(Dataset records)
━━━━━━━━

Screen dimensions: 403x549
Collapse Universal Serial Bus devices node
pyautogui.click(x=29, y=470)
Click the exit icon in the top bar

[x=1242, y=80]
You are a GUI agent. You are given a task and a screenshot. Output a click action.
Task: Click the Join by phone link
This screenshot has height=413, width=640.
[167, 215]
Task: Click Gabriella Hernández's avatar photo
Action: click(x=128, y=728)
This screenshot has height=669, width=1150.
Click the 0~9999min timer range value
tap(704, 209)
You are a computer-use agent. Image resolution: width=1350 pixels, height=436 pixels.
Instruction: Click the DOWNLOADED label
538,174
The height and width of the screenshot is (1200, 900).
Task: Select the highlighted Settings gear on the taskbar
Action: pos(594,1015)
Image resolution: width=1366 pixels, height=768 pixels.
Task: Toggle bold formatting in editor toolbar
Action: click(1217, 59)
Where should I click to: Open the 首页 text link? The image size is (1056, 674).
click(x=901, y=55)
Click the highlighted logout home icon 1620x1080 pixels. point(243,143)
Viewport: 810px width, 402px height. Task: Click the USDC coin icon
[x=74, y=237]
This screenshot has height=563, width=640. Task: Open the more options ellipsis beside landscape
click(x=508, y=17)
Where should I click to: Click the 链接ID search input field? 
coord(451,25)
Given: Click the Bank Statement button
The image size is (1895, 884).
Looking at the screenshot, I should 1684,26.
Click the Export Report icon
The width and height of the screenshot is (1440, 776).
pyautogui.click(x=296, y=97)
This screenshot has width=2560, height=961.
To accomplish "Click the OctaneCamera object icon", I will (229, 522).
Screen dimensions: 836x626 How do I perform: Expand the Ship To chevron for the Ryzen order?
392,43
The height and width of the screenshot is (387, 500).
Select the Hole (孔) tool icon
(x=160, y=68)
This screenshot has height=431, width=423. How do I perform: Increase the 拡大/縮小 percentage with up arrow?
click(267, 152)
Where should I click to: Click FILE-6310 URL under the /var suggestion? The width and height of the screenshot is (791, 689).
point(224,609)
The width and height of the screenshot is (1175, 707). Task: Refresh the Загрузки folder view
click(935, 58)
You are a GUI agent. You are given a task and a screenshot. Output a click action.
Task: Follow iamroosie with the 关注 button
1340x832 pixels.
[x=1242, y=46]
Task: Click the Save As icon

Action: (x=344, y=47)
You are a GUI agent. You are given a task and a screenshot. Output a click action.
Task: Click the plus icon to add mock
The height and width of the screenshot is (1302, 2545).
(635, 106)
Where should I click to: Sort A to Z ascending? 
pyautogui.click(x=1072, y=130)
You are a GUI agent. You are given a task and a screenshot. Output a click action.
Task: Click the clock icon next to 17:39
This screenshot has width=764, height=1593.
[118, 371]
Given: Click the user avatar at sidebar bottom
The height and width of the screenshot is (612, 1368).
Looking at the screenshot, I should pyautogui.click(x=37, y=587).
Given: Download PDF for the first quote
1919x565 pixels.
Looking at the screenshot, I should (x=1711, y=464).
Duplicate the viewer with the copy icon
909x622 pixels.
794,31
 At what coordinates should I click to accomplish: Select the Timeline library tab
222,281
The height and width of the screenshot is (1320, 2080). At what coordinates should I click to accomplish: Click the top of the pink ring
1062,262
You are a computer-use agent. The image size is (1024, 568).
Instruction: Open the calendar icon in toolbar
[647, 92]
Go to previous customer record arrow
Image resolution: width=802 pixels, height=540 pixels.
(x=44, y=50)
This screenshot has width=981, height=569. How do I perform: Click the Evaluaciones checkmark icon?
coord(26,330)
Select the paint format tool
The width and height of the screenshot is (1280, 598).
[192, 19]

━━━━━━━━

Starting with the line with "Where should I click to: Open" and going on through the line with "coord(451,25)", put those rows into a two-column CSV with the headers text and answer. Use one line per row, with each value in a single quoted field and any line breaks changed to spaces.

> [SOLUTION TO THIS EXERCISE]:
text,answer
"Where should I click to: Open the 首页 text link? The image size is (1056, 674).","click(x=901, y=55)"
"Click the highlighted logout home icon 1620x1080 pixels.","point(243,143)"
"Viewport: 810px width, 402px height. Task: Click the USDC coin icon","[x=74, y=237]"
"This screenshot has height=563, width=640. Task: Open the more options ellipsis beside landscape","click(x=508, y=17)"
"Where should I click to: Click the 链接ID search input field?","coord(451,25)"